In 1999 Artyom won his first important contest in Moscow: 1st place at the competition, Young Talents of Moscow. In April 2001 he made the first important step in what promises to be a brilliant international musical career: he won 2nd place at the Fifth International Contest of Performers of Brass and Percussion Instruments in Togliatti. The international jury singled out Zhizhkin’s interpretation of Alessandro Marcello’s “Concert for Oboe with String Orchestra in D Minor” as the best performance of the contest. After just two years of work under Pushechnikov, Zhizhkin is now preparing nine new compositions to perform at the upcoming New Names Contest next spring.

Interestingly, nothing augured a musical talent in this rather boisterous, if not rambunctious boy, Zhizhkin’s mother Natasha recalled. “Today, he is ready to play the oboe 24 hours a day,” she said. “But when he was 12, Artyom was supposed to simply accompany his younger sisters Tanya and Lena during some musical tests.” The sisters have since given up music for dance, but now the whole family is marshalling their resources to further Artyom’s career.

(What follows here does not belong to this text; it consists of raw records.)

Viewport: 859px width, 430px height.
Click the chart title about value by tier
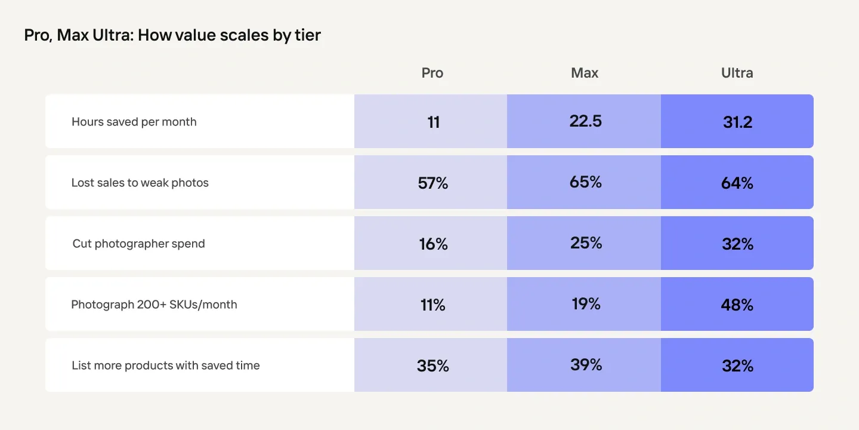click(x=172, y=35)
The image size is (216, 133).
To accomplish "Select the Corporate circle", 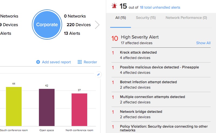I will (x=47, y=25).
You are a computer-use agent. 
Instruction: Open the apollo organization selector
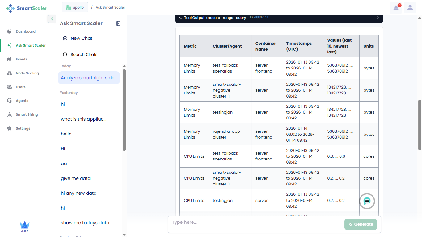tap(75, 7)
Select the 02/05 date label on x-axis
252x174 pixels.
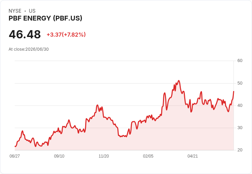148,156
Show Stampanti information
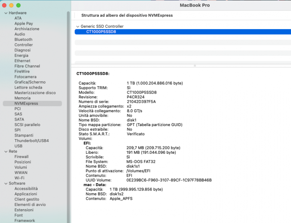Screen dimensions: 291x223 (x=23, y=135)
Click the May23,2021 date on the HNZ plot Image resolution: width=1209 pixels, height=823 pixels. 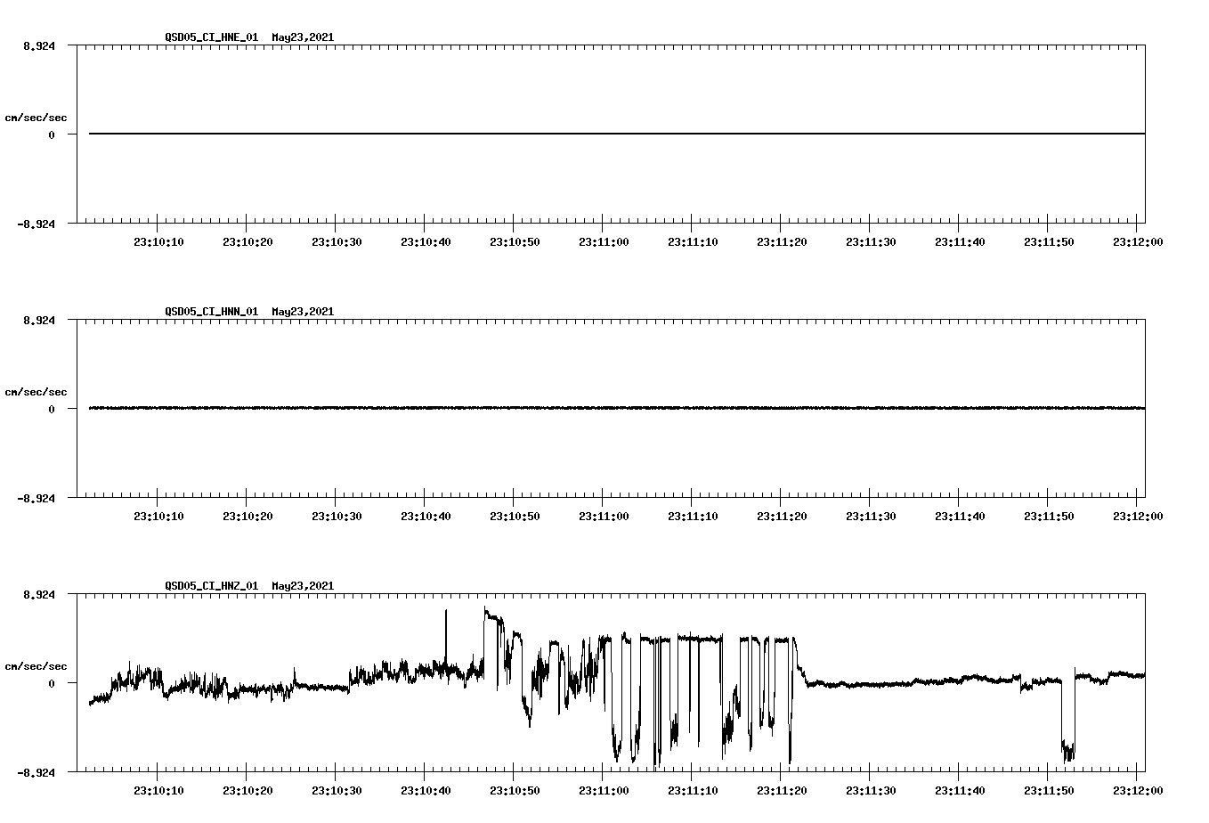click(x=302, y=586)
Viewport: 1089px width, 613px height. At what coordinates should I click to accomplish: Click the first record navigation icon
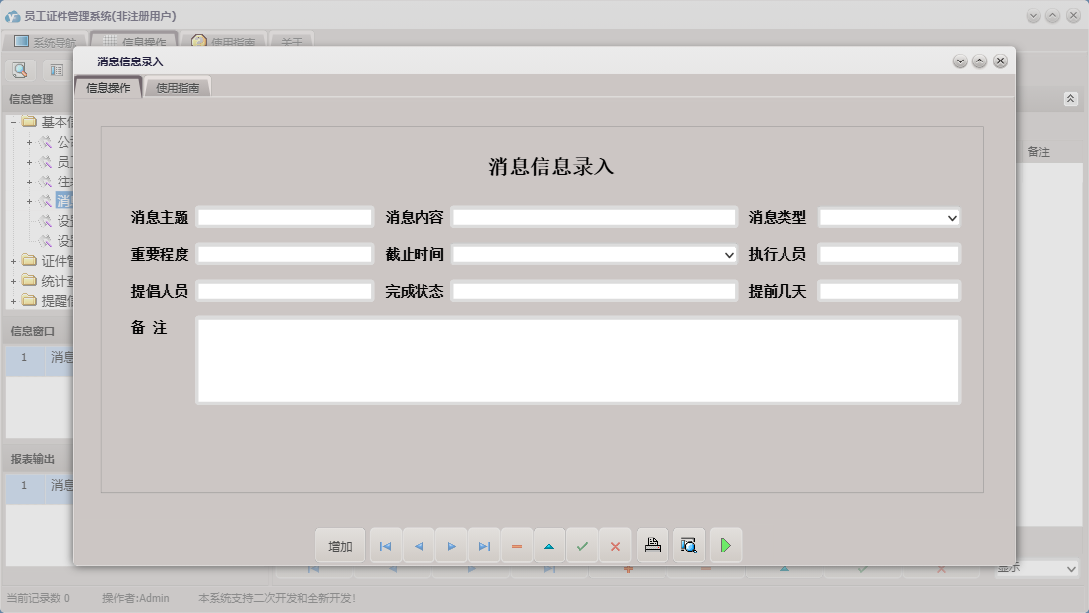click(385, 545)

“The prize money he received in Togliatti—R2,500 (less than $100) was not even enough to cover his transportation costs,” his mother confessed. His father Vladimir is a former engineer-turned trader who now earns $650-700 a month. Much better than the average engineer’s salary in Russia, but hardly enough to fully “sponsor” a future musical star.

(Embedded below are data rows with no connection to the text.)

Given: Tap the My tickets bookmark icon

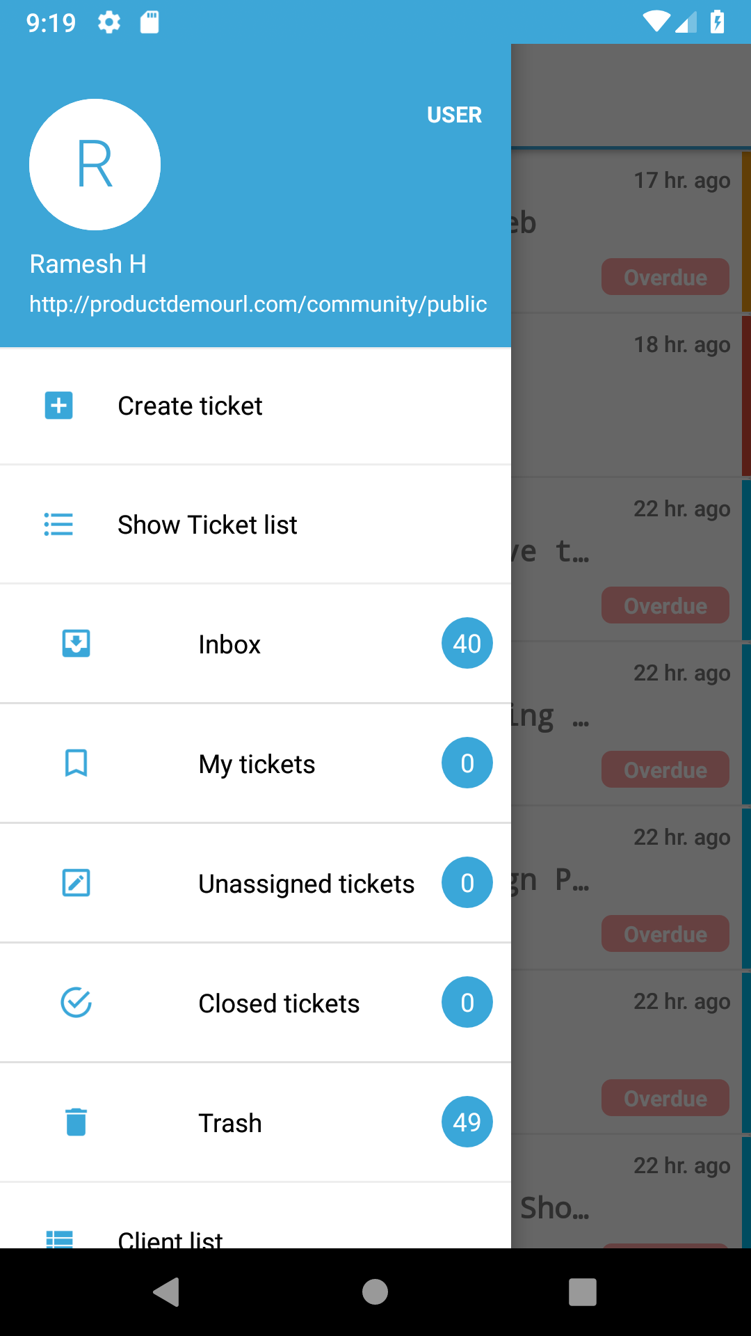Looking at the screenshot, I should (76, 763).
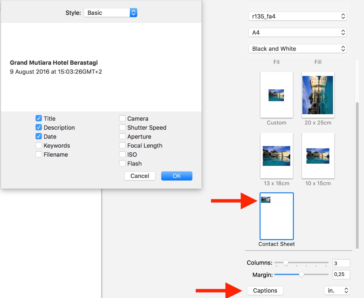Open the r135_fa4 preset dropdown
Viewport: 364px width, 298px height.
(x=297, y=16)
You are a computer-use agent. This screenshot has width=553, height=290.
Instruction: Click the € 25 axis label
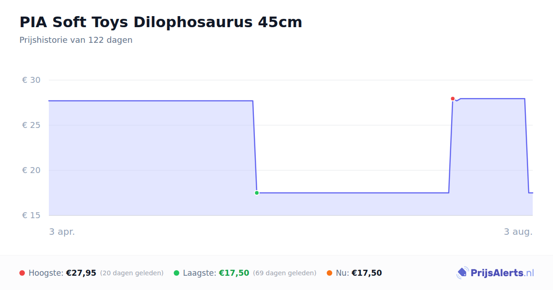[31, 125]
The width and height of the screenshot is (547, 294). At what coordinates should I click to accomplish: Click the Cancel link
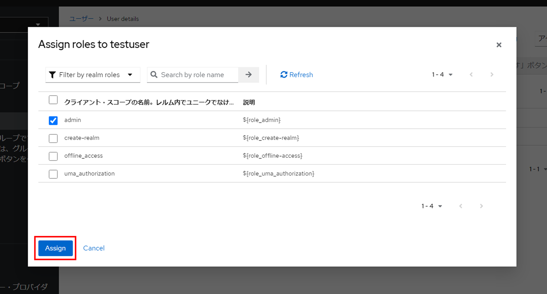click(x=94, y=248)
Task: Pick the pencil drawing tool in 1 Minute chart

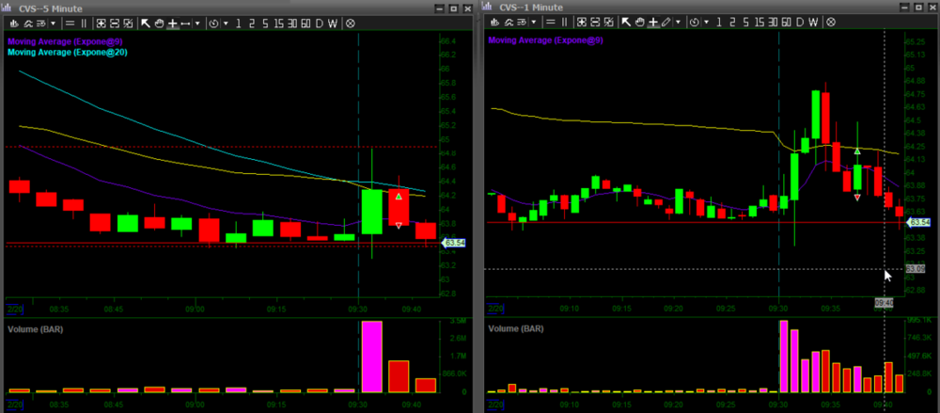Action: 666,22
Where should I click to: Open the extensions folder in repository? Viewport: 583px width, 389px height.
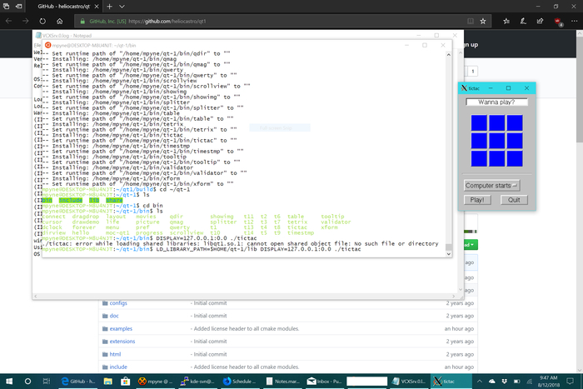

Artyom dreams of a new oboe. An ebony oboe made in France can cost at least $5,000. But it was all the family could do to scrape together savings and borrowings to buy the young prodigy a Swiss oboe for $2,600. This one needed expensive repairs before the Togliatti event and even now its reeds cost R100 ($3) apiece.

Zhizhkin does his best to keep his expenses as a student low, but his mother worries he may go too far: “We tell him to please eat well at school and not economize on his lunches,” she said. His father said his only worry is “that his talent not be lost. The oboe is a rather rare instrument. Plus, who knows whether he will be sought after in this country of ours. And I don’t want to see him play in underpasses like one of the many street musicians we are seeing now.”

But Pushechnikov suggests there is nothing to worry about on this front. “Artyom is talented in whatever he does and finds time for everything,” Pushechnikov said. “He is good at the piano, at composition ... And when I come to class and see an even row of chairs or neatly bound shades, I know it is Artyom who did it ... As an oboist, he has a great memory and a unique ear. He will grow into a musician who will embellish any world-class orchestra, be it the Bolshoi or the Vladimir Spivakov’s [Russian National] Orchestra.”

“All in all,” Zhizhkin said, “there are usually three oboists in an orchestra: the first and second oboist, and a third, who plays no solos.” The ambitious Artyom obviously has his sights set on the first chair, hoping to someday make a name for himself and follow in the footsteps of the famous Russian oboist, Alexei Utkin. While he admires foreign masters of this unique instrument, Zhizhkin opined that “the Russian school of oboe is more emotionally rich, more soulful,” than other national traditions. It is hard for Westerners who play on an “even level,” he said, “to perform with a huge amplitude of dynamics.”